═════ Available data
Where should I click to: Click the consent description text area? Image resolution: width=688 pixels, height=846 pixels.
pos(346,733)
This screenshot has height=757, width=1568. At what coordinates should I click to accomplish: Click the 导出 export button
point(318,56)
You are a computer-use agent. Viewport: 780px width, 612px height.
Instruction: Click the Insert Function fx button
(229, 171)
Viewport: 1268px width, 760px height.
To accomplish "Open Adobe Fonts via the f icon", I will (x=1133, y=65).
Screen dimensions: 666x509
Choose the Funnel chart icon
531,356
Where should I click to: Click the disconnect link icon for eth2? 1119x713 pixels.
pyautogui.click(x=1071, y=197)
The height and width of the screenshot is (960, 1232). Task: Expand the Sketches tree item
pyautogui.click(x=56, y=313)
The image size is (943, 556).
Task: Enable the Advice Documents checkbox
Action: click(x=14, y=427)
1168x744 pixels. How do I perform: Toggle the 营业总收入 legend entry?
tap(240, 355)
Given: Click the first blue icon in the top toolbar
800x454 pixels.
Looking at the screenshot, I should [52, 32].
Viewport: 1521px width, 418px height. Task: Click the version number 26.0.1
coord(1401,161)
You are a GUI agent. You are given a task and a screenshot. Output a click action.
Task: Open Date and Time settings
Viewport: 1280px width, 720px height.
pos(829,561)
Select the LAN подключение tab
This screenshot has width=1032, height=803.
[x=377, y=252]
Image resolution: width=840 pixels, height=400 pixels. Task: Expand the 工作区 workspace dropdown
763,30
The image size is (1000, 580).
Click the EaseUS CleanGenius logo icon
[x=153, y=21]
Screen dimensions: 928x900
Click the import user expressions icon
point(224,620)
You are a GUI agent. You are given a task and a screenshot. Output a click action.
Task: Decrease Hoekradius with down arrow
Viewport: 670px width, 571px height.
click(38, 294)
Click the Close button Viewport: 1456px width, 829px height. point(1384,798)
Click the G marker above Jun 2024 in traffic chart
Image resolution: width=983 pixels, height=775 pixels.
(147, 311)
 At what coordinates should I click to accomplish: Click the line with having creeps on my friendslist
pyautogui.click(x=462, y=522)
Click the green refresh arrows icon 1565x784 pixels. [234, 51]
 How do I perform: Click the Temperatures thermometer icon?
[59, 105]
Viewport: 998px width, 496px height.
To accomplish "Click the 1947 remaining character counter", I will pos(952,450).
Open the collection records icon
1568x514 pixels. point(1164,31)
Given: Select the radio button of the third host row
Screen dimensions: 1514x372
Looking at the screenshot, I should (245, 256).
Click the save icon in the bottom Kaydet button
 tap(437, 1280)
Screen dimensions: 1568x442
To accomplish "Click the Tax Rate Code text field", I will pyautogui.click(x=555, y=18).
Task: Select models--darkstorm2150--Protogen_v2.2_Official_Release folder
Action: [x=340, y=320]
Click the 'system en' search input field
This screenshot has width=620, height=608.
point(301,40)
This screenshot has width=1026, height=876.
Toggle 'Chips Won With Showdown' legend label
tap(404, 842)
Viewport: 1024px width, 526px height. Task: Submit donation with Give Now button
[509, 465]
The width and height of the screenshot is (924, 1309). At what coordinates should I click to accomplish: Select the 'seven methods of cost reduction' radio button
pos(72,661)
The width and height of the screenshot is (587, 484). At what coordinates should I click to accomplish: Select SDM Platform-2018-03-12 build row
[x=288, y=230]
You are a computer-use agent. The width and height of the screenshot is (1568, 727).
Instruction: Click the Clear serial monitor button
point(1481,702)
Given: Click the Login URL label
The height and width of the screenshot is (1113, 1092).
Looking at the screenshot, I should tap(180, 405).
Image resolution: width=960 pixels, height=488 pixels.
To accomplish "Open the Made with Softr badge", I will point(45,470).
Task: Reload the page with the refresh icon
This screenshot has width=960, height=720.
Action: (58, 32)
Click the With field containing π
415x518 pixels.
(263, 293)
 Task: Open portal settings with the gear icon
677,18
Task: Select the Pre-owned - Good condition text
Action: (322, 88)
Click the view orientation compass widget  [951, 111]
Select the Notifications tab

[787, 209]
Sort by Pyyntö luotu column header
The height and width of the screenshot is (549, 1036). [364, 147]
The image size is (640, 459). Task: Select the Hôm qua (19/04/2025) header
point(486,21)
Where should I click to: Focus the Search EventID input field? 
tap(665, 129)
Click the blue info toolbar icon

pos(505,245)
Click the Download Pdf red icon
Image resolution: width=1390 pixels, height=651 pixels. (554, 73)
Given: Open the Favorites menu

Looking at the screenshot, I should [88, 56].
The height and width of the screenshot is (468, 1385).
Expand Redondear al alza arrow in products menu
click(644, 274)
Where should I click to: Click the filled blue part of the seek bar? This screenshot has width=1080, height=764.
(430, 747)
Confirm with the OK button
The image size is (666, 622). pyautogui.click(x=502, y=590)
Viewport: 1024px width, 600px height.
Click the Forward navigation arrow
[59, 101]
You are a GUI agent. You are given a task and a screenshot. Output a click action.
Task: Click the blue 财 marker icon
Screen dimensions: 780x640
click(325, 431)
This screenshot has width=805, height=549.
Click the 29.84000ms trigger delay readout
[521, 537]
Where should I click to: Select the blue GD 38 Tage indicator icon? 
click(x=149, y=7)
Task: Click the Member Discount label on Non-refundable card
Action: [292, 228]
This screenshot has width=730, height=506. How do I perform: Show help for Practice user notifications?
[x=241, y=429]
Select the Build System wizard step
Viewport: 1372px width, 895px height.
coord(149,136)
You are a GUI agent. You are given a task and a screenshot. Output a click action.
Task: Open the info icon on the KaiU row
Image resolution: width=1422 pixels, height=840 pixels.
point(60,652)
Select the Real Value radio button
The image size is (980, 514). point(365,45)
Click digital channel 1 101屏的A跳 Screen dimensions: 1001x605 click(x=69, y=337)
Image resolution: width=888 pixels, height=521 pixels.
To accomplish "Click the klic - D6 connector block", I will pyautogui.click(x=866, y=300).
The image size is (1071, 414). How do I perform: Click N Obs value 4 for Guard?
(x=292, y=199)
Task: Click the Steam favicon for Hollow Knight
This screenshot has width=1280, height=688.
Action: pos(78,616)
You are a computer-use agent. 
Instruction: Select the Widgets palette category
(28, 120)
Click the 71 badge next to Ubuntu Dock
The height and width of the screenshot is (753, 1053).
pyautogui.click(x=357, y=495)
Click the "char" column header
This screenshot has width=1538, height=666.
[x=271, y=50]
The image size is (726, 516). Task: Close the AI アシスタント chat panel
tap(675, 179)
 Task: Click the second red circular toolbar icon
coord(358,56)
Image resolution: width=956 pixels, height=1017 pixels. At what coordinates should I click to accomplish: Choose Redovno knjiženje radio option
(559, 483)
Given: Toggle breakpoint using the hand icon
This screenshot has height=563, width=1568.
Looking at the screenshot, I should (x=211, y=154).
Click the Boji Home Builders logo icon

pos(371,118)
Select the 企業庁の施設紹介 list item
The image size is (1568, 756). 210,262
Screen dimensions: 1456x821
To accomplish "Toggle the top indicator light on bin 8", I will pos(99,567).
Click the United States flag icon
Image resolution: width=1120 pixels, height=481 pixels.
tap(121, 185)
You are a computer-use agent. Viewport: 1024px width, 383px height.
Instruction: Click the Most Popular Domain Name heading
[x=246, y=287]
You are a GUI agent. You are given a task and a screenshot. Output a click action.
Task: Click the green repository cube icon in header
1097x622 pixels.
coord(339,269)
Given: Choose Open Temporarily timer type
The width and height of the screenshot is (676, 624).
══════════
> Instructions for the task
Only the lines above from the line containing "Given: Click the first" through the line containing "Screen dimensions: 928x900" should be retyped, exactly and with both ends included.

> Solution for this exercise
Given: Click the first blue icon in the top toolbar
800x454 pixels.
Looking at the screenshot, I should [52, 32].
Viewport: 1521px width, 418px height. Task: Click the version number 26.0.1
coord(1401,161)
You are a GUI agent. You are given a task and a screenshot. Output a click action.
Task: Open Date and Time settings
Viewport: 1280px width, 720px height.
pos(829,561)
Select the LAN подключение tab
This screenshot has width=1032, height=803.
[x=377, y=252]
Image resolution: width=840 pixels, height=400 pixels. Task: Expand the 工作区 workspace dropdown
763,30
The image size is (1000, 580).
Click the EaseUS CleanGenius logo icon
[x=153, y=21]
Screen dimensions: 928x900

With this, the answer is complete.